• [Description of the task]: The full set of records must be returned exactly, character for character.

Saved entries
= Beginning of Section =

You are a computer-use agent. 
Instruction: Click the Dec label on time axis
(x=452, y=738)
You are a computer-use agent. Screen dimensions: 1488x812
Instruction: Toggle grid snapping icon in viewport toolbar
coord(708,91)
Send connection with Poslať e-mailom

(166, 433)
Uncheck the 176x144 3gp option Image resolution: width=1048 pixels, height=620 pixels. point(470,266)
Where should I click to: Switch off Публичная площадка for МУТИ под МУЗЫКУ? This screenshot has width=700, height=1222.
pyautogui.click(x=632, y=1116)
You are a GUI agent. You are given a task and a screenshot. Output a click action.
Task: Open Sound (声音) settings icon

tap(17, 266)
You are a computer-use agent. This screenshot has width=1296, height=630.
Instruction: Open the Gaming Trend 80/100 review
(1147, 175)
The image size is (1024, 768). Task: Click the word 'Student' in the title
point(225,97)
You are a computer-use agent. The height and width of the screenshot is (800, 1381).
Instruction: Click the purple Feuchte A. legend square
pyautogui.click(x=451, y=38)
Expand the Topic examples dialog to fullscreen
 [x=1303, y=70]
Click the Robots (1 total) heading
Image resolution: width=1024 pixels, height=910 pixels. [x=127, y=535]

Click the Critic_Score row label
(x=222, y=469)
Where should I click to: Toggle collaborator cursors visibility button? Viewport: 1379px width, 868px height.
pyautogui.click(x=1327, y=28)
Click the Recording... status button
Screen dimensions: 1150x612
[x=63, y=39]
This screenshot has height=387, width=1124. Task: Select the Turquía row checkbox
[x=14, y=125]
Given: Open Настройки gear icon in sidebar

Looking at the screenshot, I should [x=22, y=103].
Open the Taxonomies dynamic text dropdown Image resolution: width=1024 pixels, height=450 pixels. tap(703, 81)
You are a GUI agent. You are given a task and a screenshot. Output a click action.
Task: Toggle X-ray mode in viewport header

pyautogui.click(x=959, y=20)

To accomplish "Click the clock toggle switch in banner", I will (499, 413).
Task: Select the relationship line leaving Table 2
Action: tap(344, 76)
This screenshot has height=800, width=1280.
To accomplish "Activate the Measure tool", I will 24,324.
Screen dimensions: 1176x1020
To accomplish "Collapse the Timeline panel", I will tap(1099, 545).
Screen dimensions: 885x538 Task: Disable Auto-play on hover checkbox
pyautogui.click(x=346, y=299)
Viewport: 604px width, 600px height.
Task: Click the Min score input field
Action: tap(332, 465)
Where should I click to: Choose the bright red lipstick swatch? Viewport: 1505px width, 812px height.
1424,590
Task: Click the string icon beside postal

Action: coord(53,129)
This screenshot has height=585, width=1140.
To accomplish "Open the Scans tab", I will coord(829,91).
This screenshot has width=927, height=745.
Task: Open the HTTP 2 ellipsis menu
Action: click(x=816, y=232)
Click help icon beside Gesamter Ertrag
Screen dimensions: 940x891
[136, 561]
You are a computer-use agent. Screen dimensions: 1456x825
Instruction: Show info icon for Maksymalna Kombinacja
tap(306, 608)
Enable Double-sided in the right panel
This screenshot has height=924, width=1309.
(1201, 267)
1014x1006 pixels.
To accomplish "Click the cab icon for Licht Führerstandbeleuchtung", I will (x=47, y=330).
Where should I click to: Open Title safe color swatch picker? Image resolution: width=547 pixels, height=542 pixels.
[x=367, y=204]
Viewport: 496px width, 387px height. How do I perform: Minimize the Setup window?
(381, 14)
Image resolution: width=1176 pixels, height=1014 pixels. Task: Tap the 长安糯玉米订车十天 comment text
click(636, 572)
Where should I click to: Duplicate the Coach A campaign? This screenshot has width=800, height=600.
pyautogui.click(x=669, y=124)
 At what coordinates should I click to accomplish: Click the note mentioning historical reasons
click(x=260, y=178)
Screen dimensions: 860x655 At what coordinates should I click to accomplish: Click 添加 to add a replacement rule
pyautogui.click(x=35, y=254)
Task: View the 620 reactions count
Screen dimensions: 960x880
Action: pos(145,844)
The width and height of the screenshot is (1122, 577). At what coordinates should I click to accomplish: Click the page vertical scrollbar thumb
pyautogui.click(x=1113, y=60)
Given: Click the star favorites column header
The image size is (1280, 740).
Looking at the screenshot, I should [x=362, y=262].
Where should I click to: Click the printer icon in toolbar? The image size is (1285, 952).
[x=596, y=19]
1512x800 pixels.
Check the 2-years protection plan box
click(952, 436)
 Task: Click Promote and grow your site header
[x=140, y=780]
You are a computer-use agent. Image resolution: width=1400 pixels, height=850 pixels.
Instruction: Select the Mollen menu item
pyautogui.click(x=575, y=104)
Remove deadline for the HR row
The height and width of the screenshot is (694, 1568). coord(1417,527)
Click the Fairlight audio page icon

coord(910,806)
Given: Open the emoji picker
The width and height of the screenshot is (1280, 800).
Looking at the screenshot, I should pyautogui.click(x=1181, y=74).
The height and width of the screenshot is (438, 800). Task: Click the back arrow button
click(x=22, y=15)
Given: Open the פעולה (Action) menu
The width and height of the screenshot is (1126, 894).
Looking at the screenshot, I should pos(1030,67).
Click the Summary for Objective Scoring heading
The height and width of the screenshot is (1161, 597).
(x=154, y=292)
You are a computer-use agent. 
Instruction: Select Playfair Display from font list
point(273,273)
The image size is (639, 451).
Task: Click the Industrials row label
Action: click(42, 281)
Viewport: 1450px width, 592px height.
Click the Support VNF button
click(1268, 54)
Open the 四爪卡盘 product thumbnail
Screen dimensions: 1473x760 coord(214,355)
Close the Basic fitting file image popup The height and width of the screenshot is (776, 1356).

= End of Section =

• [Answer box]:
You are a computer-use agent. 
Instruction: Click the Dec label on time axis
(x=452, y=738)
You are a computer-use agent. Screen dimensions: 1488x812
Instruction: Toggle grid snapping icon in viewport toolbar
coord(708,91)
Send connection with Poslať e-mailom

(166, 433)
Uncheck the 176x144 3gp option Image resolution: width=1048 pixels, height=620 pixels. point(470,266)
Where should I click to: Switch off Публичная площадка for МУТИ под МУЗЫКУ? This screenshot has width=700, height=1222.
pyautogui.click(x=632, y=1116)
You are a GUI agent. You are given a task and a screenshot. Output a click action.
Task: Open Sound (声音) settings icon

tap(17, 266)
You are a computer-use agent. This screenshot has width=1296, height=630.
Instruction: Open the Gaming Trend 80/100 review
(1147, 175)
The image size is (1024, 768). Task: Click the word 'Student' in the title
point(225,97)
You are a computer-use agent. The height and width of the screenshot is (800, 1381).
Instruction: Click the purple Feuchte A. legend square
pyautogui.click(x=451, y=38)
Expand the Topic examples dialog to fullscreen
 [x=1303, y=70]
Click the Robots (1 total) heading
Image resolution: width=1024 pixels, height=910 pixels. [x=127, y=535]

Click the Critic_Score row label
(x=222, y=469)
Where should I click to: Toggle collaborator cursors visibility button? Viewport: 1379px width, 868px height.
pyautogui.click(x=1327, y=28)
Click the Recording... status button
Screen dimensions: 1150x612
[x=63, y=39]
This screenshot has height=387, width=1124. Task: Select the Turquía row checkbox
[x=14, y=125]
Given: Open Настройки gear icon in sidebar

Looking at the screenshot, I should [x=22, y=103].
Open the Taxonomies dynamic text dropdown Image resolution: width=1024 pixels, height=450 pixels. tap(703, 81)
You are a GUI agent. You are given a task and a screenshot. Output a click action.
Task: Toggle X-ray mode in viewport header

pyautogui.click(x=959, y=20)

To accomplish "Click the clock toggle switch in banner", I will (499, 413).
Task: Select the relationship line leaving Table 2
Action: tap(344, 76)
This screenshot has height=800, width=1280.
To accomplish "Activate the Measure tool", I will 24,324.
Screen dimensions: 1176x1020
To accomplish "Collapse the Timeline panel", I will tap(1099, 545).
Screen dimensions: 885x538 Task: Disable Auto-play on hover checkbox
pyautogui.click(x=346, y=299)
Viewport: 604px width, 600px height.
Task: Click the Min score input field
Action: tap(332, 465)
Where should I click to: Choose the bright red lipstick swatch? Viewport: 1505px width, 812px height.
1424,590
Task: Click the string icon beside postal

Action: coord(53,129)
This screenshot has height=585, width=1140.
To accomplish "Open the Scans tab", I will coord(829,91).
This screenshot has width=927, height=745.
Task: Open the HTTP 2 ellipsis menu
Action: click(x=816, y=232)
Click help icon beside Gesamter Ertrag
Screen dimensions: 940x891
[136, 561]
You are a computer-use agent. Screen dimensions: 1456x825
Instruction: Show info icon for Maksymalna Kombinacja
tap(306, 608)
Enable Double-sided in the right panel
This screenshot has height=924, width=1309.
(1201, 267)
1014x1006 pixels.
To accomplish "Click the cab icon for Licht Führerstandbeleuchtung", I will (x=47, y=330).
Where should I click to: Open Title safe color swatch picker? Image resolution: width=547 pixels, height=542 pixels.
[x=367, y=204]
Viewport: 496px width, 387px height. How do I perform: Minimize the Setup window?
(381, 14)
Image resolution: width=1176 pixels, height=1014 pixels. Task: Tap the 长安糯玉米订车十天 comment text
click(636, 572)
Where should I click to: Duplicate the Coach A campaign? This screenshot has width=800, height=600.
pyautogui.click(x=669, y=124)
 At what coordinates should I click to accomplish: Click the note mentioning historical reasons
click(x=260, y=178)
Screen dimensions: 860x655 At what coordinates should I click to accomplish: Click 添加 to add a replacement rule
pyautogui.click(x=35, y=254)
Task: View the 620 reactions count
Screen dimensions: 960x880
Action: pos(145,844)
The width and height of the screenshot is (1122, 577). At what coordinates should I click to accomplish: Click the page vertical scrollbar thumb
pyautogui.click(x=1113, y=60)
Given: Click the star favorites column header
The image size is (1280, 740).
Looking at the screenshot, I should [x=362, y=262].
Where should I click to: Click the printer icon in toolbar? The image size is (1285, 952).
[x=596, y=19]
1512x800 pixels.
Check the 2-years protection plan box
click(952, 436)
 Task: Click Promote and grow your site header
[x=140, y=780]
You are a computer-use agent. Image resolution: width=1400 pixels, height=850 pixels.
Instruction: Select the Mollen menu item
pyautogui.click(x=575, y=104)
Remove deadline for the HR row
The height and width of the screenshot is (694, 1568). coord(1417,527)
Click the Fairlight audio page icon

coord(910,806)
Given: Open the emoji picker
The width and height of the screenshot is (1280, 800).
Looking at the screenshot, I should pyautogui.click(x=1181, y=74).
The height and width of the screenshot is (438, 800). Task: Click the back arrow button
click(x=22, y=15)
Given: Open the פעולה (Action) menu
The width and height of the screenshot is (1126, 894).
Looking at the screenshot, I should pos(1030,67).
Click the Summary for Objective Scoring heading
The height and width of the screenshot is (1161, 597).
(x=154, y=292)
You are a computer-use agent. 
Instruction: Select Playfair Display from font list
point(273,273)
The image size is (639, 451).
Task: Click the Industrials row label
Action: click(42, 281)
Viewport: 1450px width, 592px height.
Click the Support VNF button
click(1268, 54)
Open the 四爪卡盘 product thumbnail
Screen dimensions: 1473x760 coord(214,355)
Close the Basic fitting file image popup The height and width of the screenshot is (776, 1356).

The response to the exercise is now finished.